Aufgrund dieser Krankheit mussten auch zahlreiche Konzerte verschoben und die Tournee abgebrochen werden. Cobain verbrachte immer mehr Zeit zu Hause. Im Rausch. Der Waffennarr setzte sich schliesslich am 5. April 94 mit seiner Schrottflinte ein Ende. Laut Polizeiberichten deutete nur noch das Gebiss auf seine Identität hin. Bis heute gibt es Theorien, wonach Cobain das Opfer eines Mörders geworden sei. Für mich Humbug. Zu eindeutig all die Hinweise in Songtexten, Interviews und Verhaltensmustern.

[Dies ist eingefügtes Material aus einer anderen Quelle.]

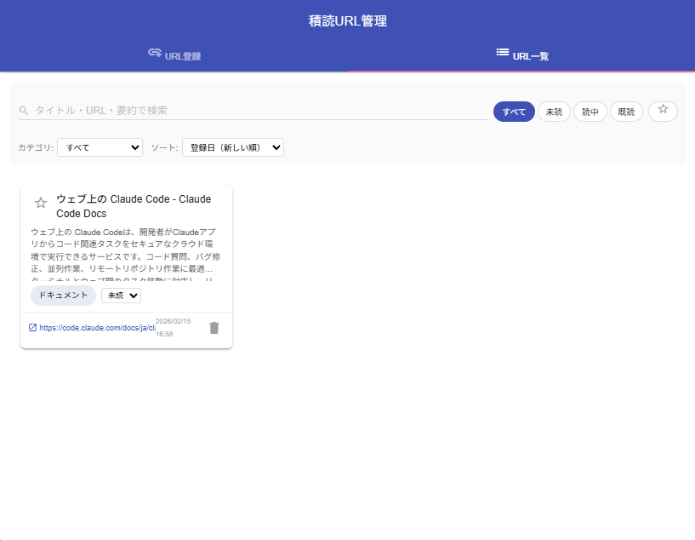
Task: Change reading status via the 未読 dropdown
Action: click(x=121, y=295)
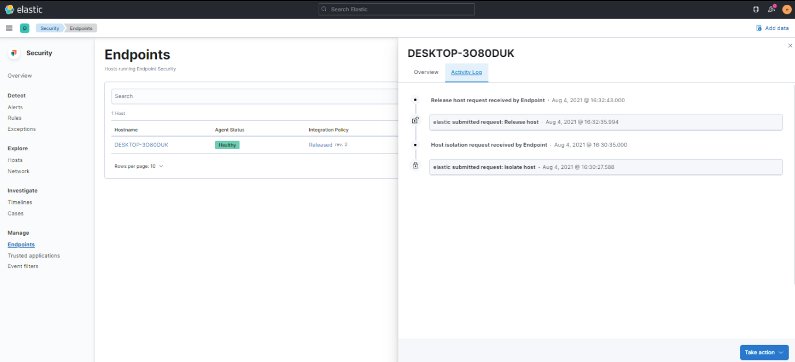The height and width of the screenshot is (362, 795).
Task: Click the Security app logo in the sidebar
Action: tap(13, 53)
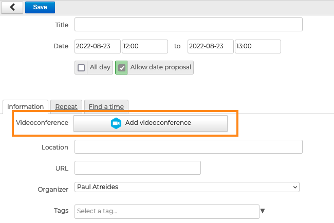
Task: Open the Organizer dropdown
Action: point(187,187)
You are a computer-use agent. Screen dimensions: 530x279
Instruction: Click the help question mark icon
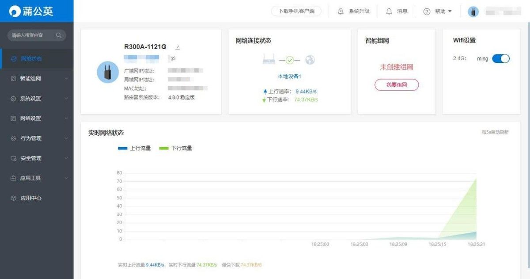click(x=427, y=11)
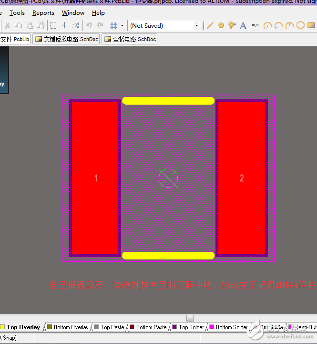Click the Place Pad icon
Screen dimensions: 317x344
point(221,25)
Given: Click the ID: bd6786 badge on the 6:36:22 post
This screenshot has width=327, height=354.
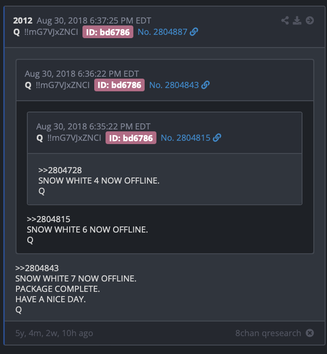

Es liegt nicht an mir, über die Gründe dieses Selbstmordes zu spekulieren. Es liegt vorallem nicht an mir, ihn zu werten (falls sich das überhaupt jemand anmassen kann). Ich habe bis heute, 13 Jahre später, nicht herausgefunden, was es ausgemacht hat, dass es mir damals vorgekommen ist, als hätte mich ein Freund verlassen. Cobain verweigerte sich dem Kommerz und stand wohl für etwas, dass mir bis heute viel bedeutet: Freiheit! Wer in unserer Zeit jedoch die Freiheit noch leben will, der muss viele Abstriche in Kauf nehmen und ist einem immensen (Leistungs-) Druck ausgesetzt. An diesem Druck ist Cobain vermutlich letztendlich gescheitert. Plattenfirmen, Manager, Fans, Familie... die Anforderungen waren zu gross, für einen, der einst auszog um einfach mit ein paar Freunden Musik zu machen.
Jahre später habe ich Cobains ehemaligen Bandkollegen, den Nirvana-Schlagzeuger Dave Grohl getroffen. Meine Erwartungen waren gross. Das Gespräch kurz und enttäuschend. Trotz Nirvana-Vergangenheit fehlte die Aura, die Ausstrahlung. Es ging mir also in dieser ganzen Geschichte weniger um die Band Nirvana, als vielmehr um Kurt Cobain, der mich als Person fasziniert hat. Ein Umstand, der sich bis zum heutigen Tag nicht verändert hat. Typen wie Rio Reiser, Robbie Williams, Dave Gahan oder Pete Doherty sind mir 1000 mal lieber, als all die anderen Waschlappen, die in die Hot-Rotationen der Radiostationen laufen.